According to the Dawn, a Pakistan-based newspaper, it was an extremely hot day in Karachi, with a maximum temperature of 39.2oC on Sunday. However, this high mercury level was aggravated by the extreme humidity that made it feel like 55oC.
The metropolis’ average monthly temperatures were four degrees above normal for all days of June and July as well as August when this heat wave occurred, says Dr Sardar Sarfaraz the Chief Meteorologist at Pakistan’s Meteorological Department. The wretched phenomena of high levels of humidity make weather unbearable (i.e., “very difficult to bear”).
Sarfaraz added: “Sunday’s reading at 5 pm was 39.2 degrees Celsius but felt like 55 degrees Celsius.” As he noted, these current weather conditions have been the hottest since the devastating heatwave incident in 2015 which had seen its maximum recorded at that time.
The last time Karachi experienced these kinds of conditions was nine years ago, he explained about the situation then Sarfaraz stated when asked about how high those temperatures were. From July to September during this last spell of excessive temperature anomalies, deviations from mean temperature remained around or exceeded four degrees Celsius threshold in Karachi according to him.

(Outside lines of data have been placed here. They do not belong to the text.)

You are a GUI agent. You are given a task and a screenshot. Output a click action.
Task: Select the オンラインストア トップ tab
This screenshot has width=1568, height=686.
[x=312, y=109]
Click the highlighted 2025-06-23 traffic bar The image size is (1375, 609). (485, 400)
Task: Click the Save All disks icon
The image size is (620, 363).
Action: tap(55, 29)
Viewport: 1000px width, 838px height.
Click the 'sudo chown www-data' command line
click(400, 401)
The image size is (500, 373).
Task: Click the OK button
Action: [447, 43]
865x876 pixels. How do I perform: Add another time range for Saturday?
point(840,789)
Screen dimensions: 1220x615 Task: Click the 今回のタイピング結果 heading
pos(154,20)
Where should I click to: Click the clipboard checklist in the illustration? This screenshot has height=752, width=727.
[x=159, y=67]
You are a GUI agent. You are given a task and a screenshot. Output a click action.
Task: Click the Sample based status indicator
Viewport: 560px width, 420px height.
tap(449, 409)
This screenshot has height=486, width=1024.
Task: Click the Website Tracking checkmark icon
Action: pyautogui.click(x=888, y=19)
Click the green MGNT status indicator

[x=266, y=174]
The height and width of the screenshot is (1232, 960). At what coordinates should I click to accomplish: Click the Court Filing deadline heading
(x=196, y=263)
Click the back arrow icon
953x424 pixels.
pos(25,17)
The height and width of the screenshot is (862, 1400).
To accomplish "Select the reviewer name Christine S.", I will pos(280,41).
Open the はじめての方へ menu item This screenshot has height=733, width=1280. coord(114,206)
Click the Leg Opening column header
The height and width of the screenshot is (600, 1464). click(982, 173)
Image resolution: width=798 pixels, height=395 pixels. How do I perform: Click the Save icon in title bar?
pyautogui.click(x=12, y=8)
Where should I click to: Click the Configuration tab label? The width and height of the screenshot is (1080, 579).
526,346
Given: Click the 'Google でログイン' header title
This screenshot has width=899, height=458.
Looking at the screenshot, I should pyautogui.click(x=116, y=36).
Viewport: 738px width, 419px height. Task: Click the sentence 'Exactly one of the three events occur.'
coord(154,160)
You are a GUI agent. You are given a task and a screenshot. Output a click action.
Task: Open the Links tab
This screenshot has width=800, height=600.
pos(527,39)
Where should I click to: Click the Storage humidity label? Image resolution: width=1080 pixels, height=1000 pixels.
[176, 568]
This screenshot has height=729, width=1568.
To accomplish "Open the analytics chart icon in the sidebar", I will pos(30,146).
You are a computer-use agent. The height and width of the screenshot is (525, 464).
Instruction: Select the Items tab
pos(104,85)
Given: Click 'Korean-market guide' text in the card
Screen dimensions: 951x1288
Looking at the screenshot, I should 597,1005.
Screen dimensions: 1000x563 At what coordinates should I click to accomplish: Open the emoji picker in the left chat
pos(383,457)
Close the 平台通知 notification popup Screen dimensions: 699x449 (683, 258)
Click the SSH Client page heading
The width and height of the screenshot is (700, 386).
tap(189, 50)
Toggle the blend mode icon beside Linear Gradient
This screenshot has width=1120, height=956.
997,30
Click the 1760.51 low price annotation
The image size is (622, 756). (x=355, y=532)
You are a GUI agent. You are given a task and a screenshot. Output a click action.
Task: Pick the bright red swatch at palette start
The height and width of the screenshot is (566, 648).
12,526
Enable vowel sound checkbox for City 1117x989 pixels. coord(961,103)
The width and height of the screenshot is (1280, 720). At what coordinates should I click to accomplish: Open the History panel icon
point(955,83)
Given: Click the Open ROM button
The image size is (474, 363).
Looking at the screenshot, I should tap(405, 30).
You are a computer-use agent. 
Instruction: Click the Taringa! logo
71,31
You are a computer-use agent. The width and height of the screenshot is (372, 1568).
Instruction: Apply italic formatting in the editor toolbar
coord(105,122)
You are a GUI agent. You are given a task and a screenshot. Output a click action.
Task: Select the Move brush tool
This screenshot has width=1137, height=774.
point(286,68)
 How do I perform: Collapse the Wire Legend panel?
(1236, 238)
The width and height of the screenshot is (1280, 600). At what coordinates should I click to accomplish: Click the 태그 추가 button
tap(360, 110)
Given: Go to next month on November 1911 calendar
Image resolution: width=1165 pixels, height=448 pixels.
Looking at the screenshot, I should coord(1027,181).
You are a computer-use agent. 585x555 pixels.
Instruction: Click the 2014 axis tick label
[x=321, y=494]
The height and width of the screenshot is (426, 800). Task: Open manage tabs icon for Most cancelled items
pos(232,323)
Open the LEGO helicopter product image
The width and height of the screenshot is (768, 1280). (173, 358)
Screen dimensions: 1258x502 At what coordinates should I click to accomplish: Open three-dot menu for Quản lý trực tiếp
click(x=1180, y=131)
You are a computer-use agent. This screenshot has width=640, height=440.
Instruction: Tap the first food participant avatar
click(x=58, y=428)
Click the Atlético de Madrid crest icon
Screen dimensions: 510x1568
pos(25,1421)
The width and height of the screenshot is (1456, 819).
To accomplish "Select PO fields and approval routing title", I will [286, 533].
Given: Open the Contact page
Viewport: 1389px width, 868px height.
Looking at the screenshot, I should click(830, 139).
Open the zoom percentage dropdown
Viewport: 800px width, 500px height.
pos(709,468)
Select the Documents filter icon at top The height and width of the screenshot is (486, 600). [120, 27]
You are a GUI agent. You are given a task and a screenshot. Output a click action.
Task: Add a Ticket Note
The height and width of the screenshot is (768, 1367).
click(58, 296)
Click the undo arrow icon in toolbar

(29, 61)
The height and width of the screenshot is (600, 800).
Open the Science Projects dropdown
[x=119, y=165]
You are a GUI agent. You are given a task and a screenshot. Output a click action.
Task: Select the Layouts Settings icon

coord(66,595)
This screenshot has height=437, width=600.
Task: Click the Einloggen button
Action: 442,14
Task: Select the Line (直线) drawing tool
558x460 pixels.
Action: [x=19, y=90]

According to Met department records, there has been no other year with such a sweltering weather condition as this one where up to 42 degrees Celsius has been measured as its highest temperature ever achieved so far; there were also heatwaves in two previous years caused by low atmospheric pressure areas: one each happening during both twenty fifteen and twelve twenty four.
“What typically occurs here is due to high levels of humidity increasing manifold the feels-like temperature making it very difficult to bear,” he said. In fact eighty percent while sometimes even higher than ninety percent have been normal values for relative humidity over the past two months-months.
He described June’s lowest recording for minimum temperature being around twenty-nine to thirty degrees Celsius. The average temperature for June in Karachi was 47oC, which was set on 18th June 1979. On the other hand, the monthly maximum temperature of May attained a record high of forty-eight degrees Celsius with it being registered as such since May 9th 1938.
Reflecting on this study by World Weather Attribution that linked Pakistan’s catastrophic floods in 2022 to a changing climate, Dr Sarfaraz explained: “The world is warming up as weather patterns change,” he said. The global rise in temperatures suggests more frequent and violent extreme weathers are expected. After all according to studies, these phenomena have been forecasted to be increasingly intense and persistent hence making them more dangerous for humanity.